◆ WRITTEN PROBLEM 1
Edit the stretch of the Beingmate partnership text from "Our partnership will" through "Crest in the UK." and give it back with "milestone" changed to "step".
◆ WRITTEN PROBLEM 2
According to the Beingmate partnership text, at which plant will more high value paediatric products be made in Australia for China?

◆ EXCERPT
#####
Global Partnership with Beingmate
We are establishing a global partnership with Beingmate, which is one of the leading infant food manufacturers in China. Beingmate is already a long-standing customer – and is a well-established and respected company in China.
Our partnership will be the next milestone for our strategy, as it will increase the volume and value of our ingredients and branded infant products exported to China.
Together we will create a fully integrated global supply chain from the farm gate direct to China’s consumers, using Fonterra’s milk pools and manufacturing sites in New Zealand, Australia, and Europe.
This global supply chain will see more of our high quality dairy ingredients and our Anmum™ brand exported from here in New Zealand. It will see more high value paediatric products made in Australia for China at the Darnum plant – that is our second milk pool. And it includes a third milk pool in Europe where whey specialty ingredients will be manufactured at our new JV plant in the Netherlands, and through our alliance with Dairy Crest in the UK.
#####
◆ SUPPLIED INFORMATION
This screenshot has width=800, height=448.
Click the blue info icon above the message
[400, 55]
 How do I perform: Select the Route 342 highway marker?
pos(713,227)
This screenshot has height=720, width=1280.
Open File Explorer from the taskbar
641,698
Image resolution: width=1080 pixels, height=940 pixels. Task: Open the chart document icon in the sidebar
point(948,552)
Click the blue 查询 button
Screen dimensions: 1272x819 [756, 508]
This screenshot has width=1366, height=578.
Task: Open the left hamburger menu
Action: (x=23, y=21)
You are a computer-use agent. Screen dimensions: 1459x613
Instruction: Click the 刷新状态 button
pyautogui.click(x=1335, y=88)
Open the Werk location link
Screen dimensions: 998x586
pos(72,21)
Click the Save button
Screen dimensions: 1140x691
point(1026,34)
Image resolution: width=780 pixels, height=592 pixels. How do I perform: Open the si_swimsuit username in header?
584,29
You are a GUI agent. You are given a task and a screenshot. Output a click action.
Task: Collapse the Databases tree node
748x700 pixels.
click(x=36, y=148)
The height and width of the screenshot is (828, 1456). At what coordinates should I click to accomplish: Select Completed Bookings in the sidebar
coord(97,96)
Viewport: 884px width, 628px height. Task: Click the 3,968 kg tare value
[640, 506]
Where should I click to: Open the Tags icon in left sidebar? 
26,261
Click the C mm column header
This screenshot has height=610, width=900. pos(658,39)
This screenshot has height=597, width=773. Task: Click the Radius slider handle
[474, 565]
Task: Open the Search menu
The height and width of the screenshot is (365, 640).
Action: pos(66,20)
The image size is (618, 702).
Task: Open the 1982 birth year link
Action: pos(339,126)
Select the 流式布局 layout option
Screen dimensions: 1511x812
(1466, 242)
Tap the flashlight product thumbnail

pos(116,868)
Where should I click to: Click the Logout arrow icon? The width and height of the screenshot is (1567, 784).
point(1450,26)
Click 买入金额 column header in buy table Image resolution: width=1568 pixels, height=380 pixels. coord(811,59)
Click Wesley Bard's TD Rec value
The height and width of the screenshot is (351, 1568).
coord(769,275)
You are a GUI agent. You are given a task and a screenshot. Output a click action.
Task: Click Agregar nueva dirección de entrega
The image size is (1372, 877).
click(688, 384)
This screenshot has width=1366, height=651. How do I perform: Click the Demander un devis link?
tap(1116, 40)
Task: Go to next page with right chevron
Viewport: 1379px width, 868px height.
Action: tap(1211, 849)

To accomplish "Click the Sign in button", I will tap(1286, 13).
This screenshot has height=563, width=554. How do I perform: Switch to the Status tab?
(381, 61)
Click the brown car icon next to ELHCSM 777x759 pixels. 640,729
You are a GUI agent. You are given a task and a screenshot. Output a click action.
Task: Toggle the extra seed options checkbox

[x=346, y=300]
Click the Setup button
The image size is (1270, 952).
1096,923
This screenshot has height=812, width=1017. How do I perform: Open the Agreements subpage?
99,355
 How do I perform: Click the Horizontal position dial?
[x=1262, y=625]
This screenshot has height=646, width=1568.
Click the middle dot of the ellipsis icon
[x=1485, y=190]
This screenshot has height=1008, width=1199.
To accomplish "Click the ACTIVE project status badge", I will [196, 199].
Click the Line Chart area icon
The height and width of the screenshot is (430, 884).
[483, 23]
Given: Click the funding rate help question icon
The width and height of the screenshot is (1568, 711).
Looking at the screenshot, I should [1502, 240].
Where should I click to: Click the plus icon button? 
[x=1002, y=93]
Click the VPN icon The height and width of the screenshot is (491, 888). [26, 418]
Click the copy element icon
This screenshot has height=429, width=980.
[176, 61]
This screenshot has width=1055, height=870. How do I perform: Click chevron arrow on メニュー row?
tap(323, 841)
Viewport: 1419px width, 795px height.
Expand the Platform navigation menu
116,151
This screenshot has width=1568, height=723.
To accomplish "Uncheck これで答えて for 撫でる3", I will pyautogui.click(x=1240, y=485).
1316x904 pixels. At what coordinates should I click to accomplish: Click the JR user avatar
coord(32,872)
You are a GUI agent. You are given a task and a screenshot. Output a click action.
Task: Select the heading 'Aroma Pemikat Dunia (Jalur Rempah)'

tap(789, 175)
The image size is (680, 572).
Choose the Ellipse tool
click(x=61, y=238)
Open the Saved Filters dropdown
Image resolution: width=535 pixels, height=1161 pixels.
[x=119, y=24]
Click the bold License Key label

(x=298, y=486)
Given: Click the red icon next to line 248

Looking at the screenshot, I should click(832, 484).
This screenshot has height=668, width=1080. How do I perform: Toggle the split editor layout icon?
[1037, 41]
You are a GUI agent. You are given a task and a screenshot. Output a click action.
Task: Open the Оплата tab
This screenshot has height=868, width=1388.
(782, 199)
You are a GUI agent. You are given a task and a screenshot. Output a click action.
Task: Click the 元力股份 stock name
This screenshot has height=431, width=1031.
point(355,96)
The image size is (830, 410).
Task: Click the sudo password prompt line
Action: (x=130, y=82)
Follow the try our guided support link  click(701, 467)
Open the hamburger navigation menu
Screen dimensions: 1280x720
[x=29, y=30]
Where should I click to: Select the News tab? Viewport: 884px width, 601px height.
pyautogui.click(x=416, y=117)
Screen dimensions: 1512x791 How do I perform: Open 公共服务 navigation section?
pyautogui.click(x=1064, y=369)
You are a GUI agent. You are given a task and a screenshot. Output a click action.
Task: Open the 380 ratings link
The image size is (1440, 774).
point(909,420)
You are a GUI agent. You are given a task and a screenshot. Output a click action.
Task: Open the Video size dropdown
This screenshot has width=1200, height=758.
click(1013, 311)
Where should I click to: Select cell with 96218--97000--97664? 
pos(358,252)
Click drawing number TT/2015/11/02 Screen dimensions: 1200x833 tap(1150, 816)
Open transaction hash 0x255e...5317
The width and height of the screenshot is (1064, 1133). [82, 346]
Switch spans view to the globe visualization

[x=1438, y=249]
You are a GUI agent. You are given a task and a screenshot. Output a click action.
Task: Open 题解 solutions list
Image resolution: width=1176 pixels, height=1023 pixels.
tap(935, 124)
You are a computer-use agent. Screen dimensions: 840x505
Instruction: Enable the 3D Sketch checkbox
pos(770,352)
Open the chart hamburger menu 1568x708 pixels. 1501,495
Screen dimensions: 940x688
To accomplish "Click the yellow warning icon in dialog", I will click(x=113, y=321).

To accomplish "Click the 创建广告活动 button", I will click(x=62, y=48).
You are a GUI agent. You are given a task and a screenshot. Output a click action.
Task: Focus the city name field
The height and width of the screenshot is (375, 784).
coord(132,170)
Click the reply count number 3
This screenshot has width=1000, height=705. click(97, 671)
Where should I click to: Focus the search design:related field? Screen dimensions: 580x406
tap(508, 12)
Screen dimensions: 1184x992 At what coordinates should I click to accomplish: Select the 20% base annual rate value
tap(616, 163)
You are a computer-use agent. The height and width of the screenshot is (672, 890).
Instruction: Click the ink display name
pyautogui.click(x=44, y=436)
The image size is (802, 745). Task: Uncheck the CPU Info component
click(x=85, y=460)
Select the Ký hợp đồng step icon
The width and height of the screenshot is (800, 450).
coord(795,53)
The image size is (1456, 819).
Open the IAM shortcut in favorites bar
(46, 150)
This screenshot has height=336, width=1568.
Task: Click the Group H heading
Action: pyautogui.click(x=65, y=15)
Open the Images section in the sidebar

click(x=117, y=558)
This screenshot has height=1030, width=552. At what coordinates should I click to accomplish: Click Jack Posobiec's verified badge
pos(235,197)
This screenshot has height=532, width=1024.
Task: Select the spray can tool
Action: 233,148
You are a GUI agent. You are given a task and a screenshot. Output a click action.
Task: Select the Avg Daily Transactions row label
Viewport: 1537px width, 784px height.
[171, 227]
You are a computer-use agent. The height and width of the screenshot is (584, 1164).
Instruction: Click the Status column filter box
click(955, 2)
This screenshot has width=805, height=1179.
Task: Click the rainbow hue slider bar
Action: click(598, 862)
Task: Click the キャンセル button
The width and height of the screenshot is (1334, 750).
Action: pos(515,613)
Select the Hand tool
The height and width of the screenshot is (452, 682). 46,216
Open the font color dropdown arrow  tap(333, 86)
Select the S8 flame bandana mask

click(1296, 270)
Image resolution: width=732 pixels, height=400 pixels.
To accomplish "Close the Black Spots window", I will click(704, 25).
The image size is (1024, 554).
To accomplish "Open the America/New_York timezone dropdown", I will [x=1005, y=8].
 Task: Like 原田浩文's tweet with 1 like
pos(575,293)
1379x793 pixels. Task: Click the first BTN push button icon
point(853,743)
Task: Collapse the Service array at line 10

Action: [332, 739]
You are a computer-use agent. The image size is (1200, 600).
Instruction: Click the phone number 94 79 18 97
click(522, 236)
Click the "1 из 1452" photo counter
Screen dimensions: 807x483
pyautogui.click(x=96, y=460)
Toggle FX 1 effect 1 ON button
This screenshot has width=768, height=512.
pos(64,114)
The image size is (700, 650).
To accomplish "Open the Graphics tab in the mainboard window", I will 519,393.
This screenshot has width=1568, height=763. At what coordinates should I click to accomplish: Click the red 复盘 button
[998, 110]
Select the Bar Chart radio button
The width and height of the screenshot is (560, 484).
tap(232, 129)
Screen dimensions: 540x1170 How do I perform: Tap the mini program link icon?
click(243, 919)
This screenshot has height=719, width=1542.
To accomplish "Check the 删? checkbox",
#####
◆ RESULT 1
Our partnership will be the next step for our strategy, as it will increase the volume and value of our ingredients and branded infant products exported to China.
Together we will create a fully integrated global supply chain from the farm gate direct to China’s consumers, using Fonterra’s milk pools and manufacturing sites in New Zealand, Australia, and Europe.
This global supply chain will see more of our high quality dairy ingredients and our Anmum™ brand exported from here in New Zealand. It will see more high value paediatric products made in Australia for China at the Darnum plant – that is our second milk pool. And it includes a third milk pool in Europe where whey specialty ingredients will be manufactured at our new JV plant in the Netherlands, and through our alliance with Dairy Crest in the UK.

◆ RESULT 2
The Darnum plant.